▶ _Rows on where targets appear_
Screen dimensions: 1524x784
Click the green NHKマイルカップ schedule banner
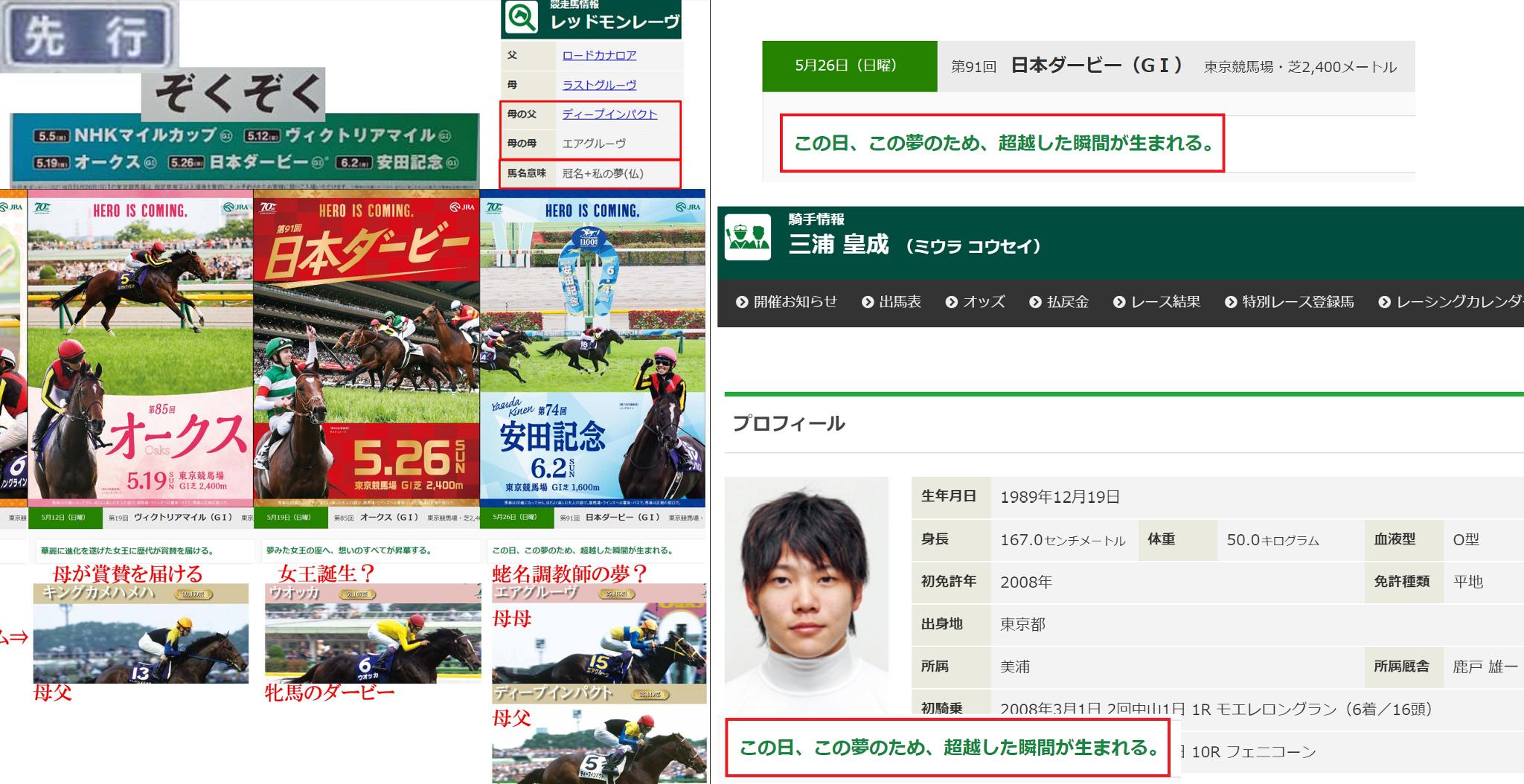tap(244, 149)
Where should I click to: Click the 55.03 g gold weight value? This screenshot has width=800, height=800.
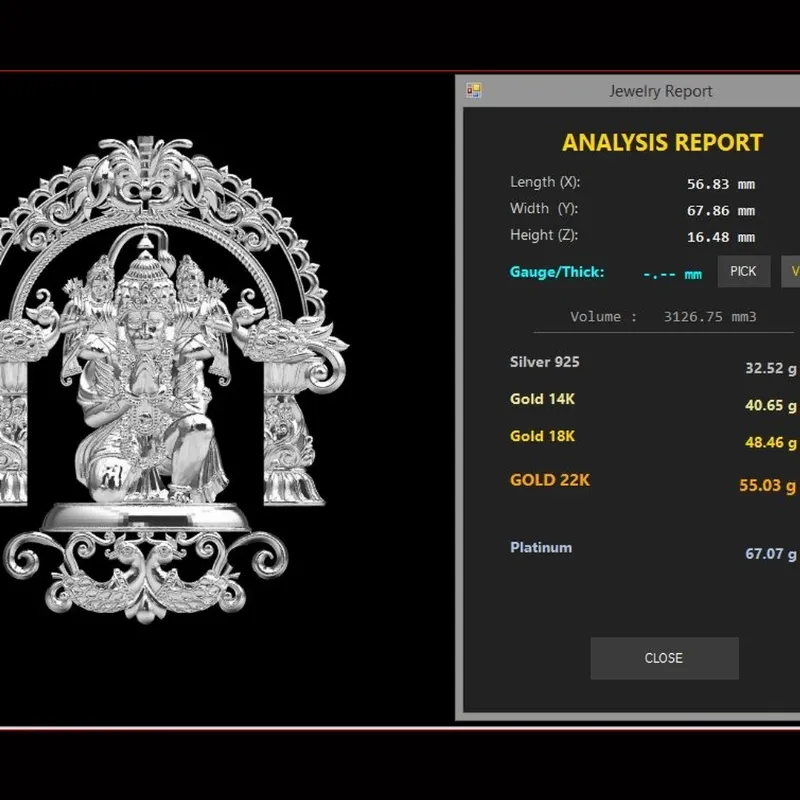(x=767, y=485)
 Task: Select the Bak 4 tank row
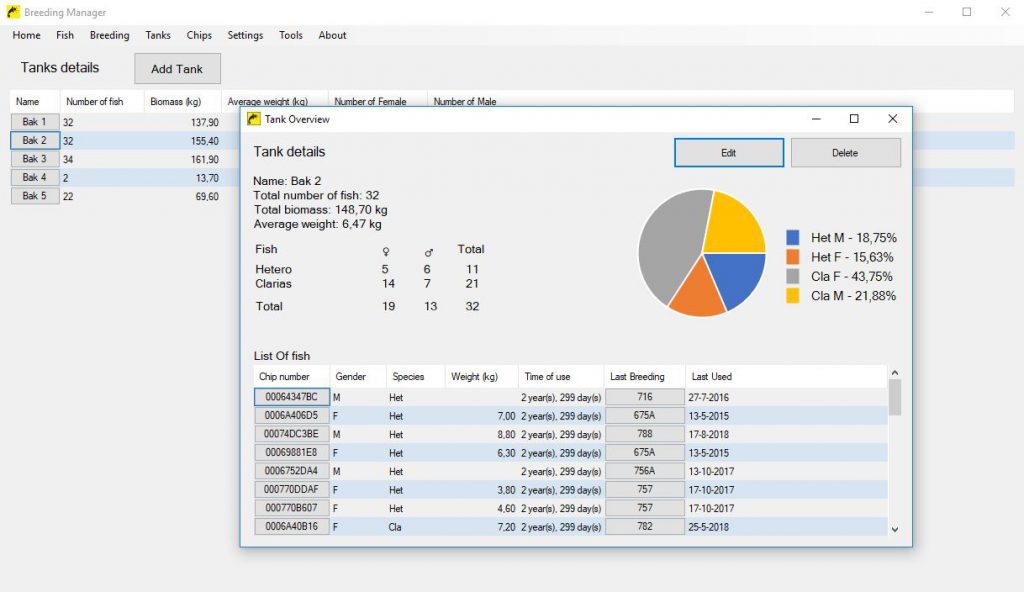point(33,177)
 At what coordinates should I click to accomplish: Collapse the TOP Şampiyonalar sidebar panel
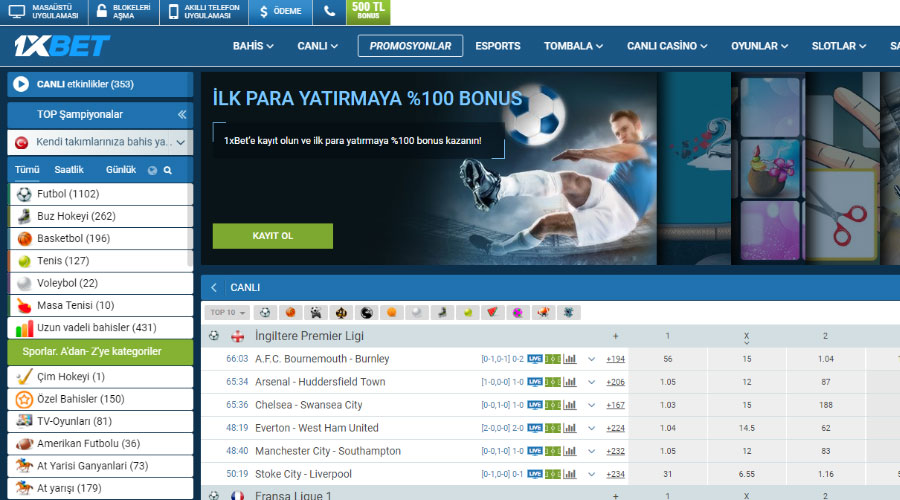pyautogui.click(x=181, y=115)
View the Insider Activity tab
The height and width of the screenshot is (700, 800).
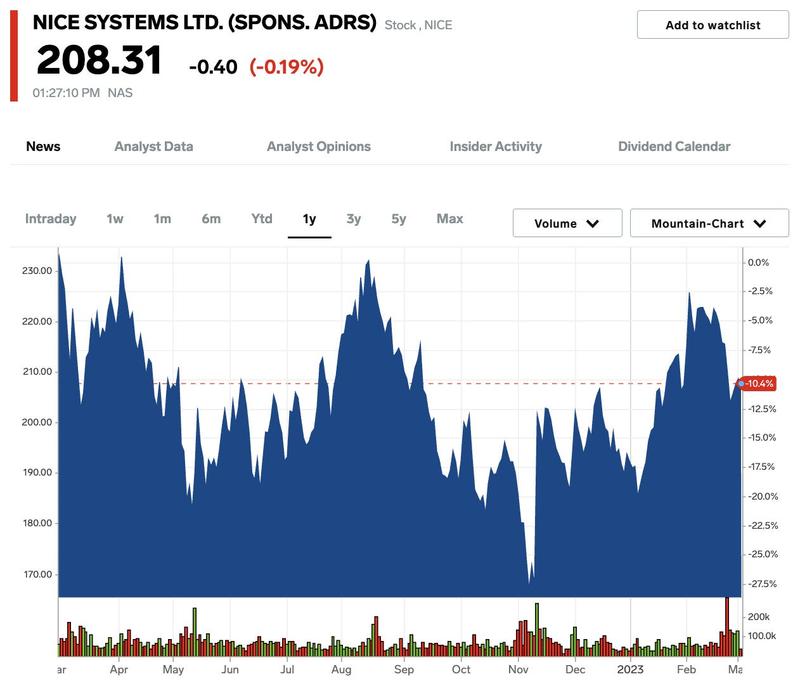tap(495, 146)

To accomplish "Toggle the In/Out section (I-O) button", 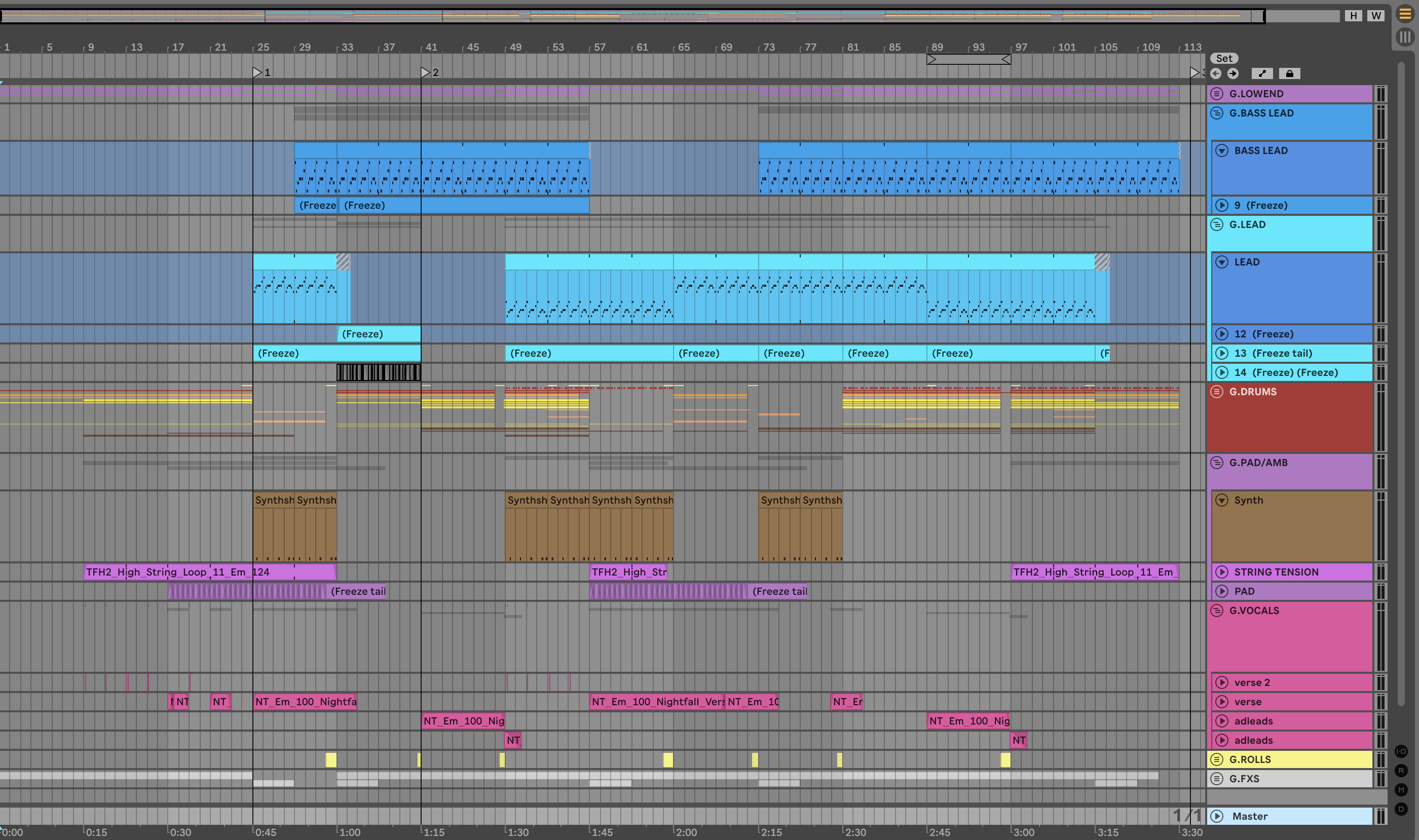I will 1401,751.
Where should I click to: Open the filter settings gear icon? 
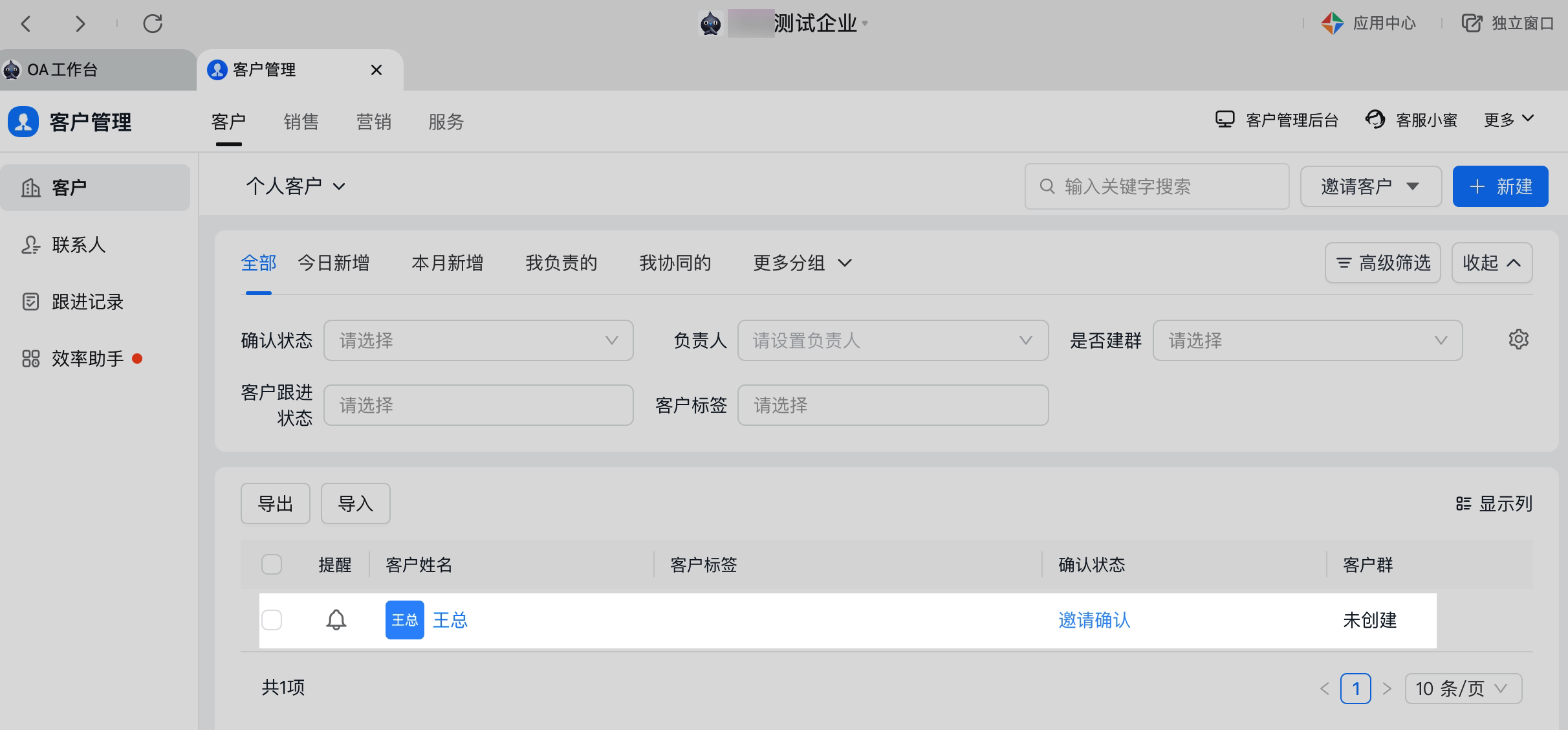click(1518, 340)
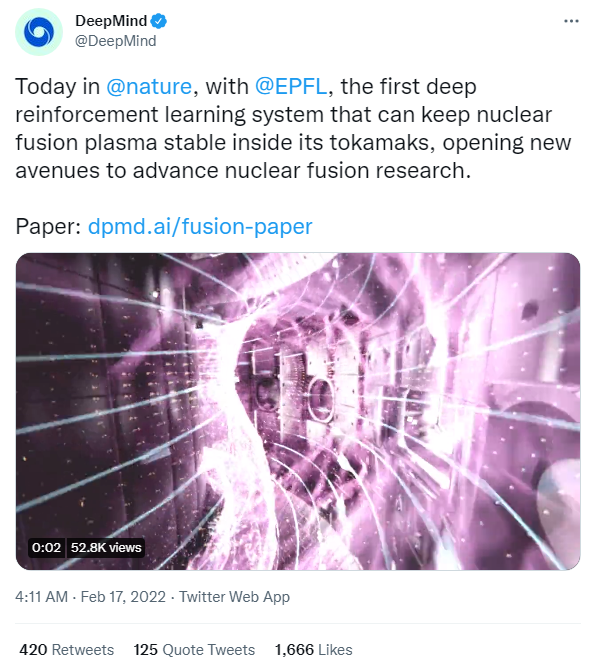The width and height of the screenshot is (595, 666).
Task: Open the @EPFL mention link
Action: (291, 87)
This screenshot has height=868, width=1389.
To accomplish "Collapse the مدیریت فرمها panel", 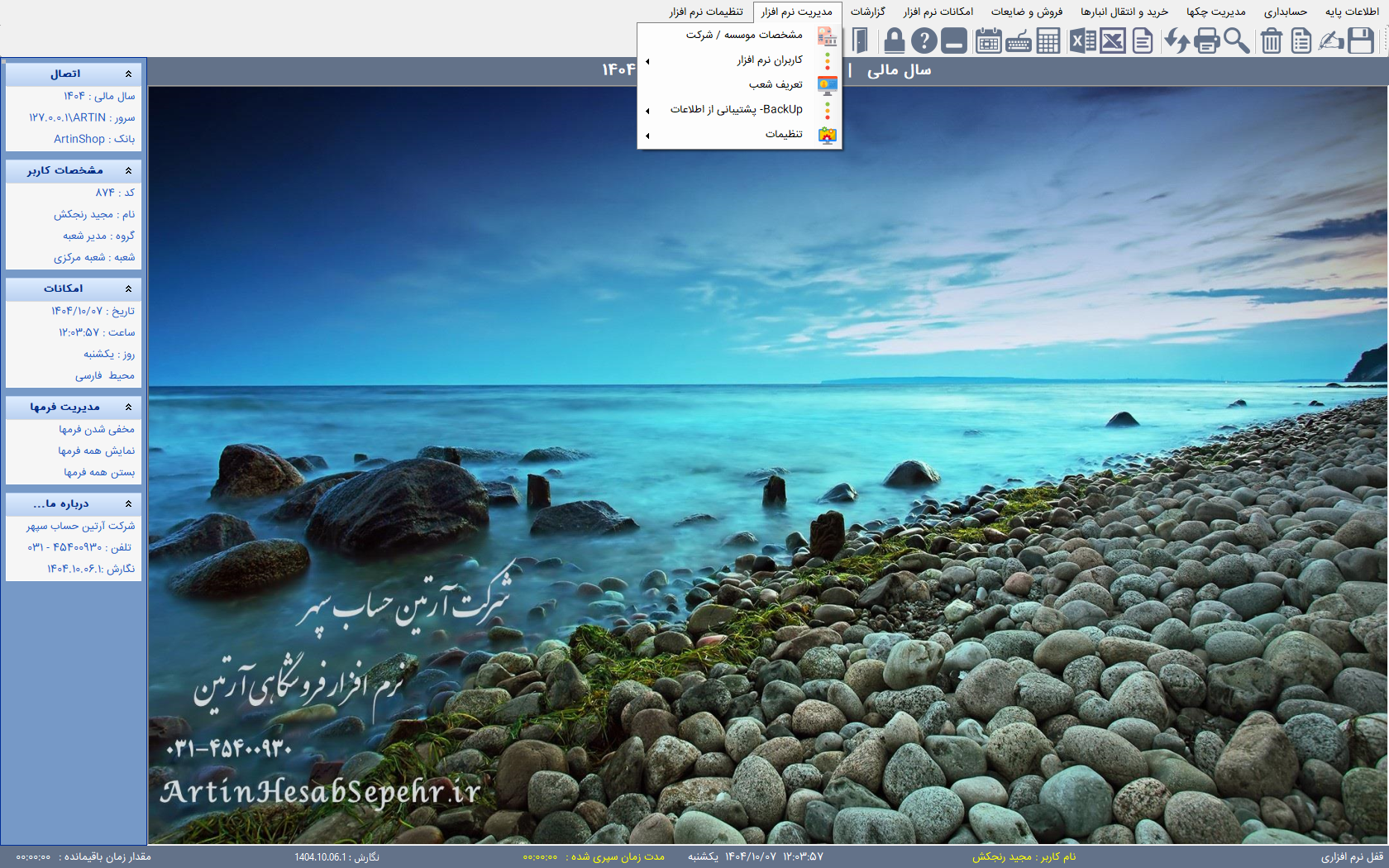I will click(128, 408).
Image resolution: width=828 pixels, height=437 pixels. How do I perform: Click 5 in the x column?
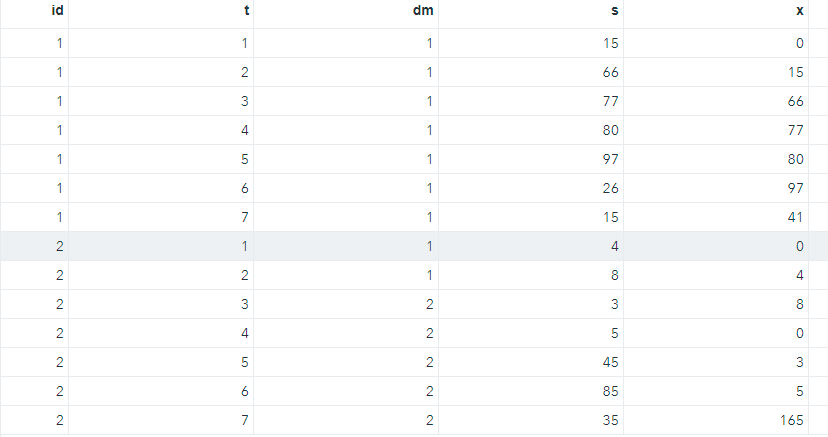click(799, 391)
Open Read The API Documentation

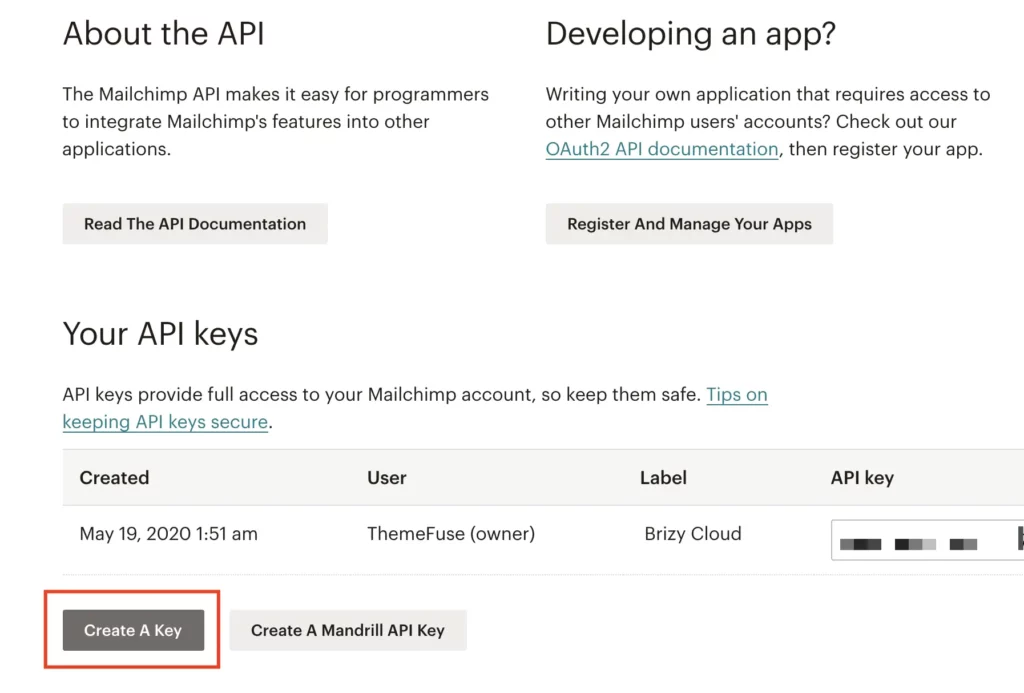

▶ _To do_
Can you turn the material into a JSON list of strings, one per line, starting at the line that has "Image resolution: width=828" and running through the end, with blank lines and the pictures left out?

▶ _Exercise answer_
[
  "Image resolution: width=828 pixels, height=437 pixels. How do I perform: Click 5 in the x column?",
  "click(799, 391)",
  "Open Read The API Documentation"
]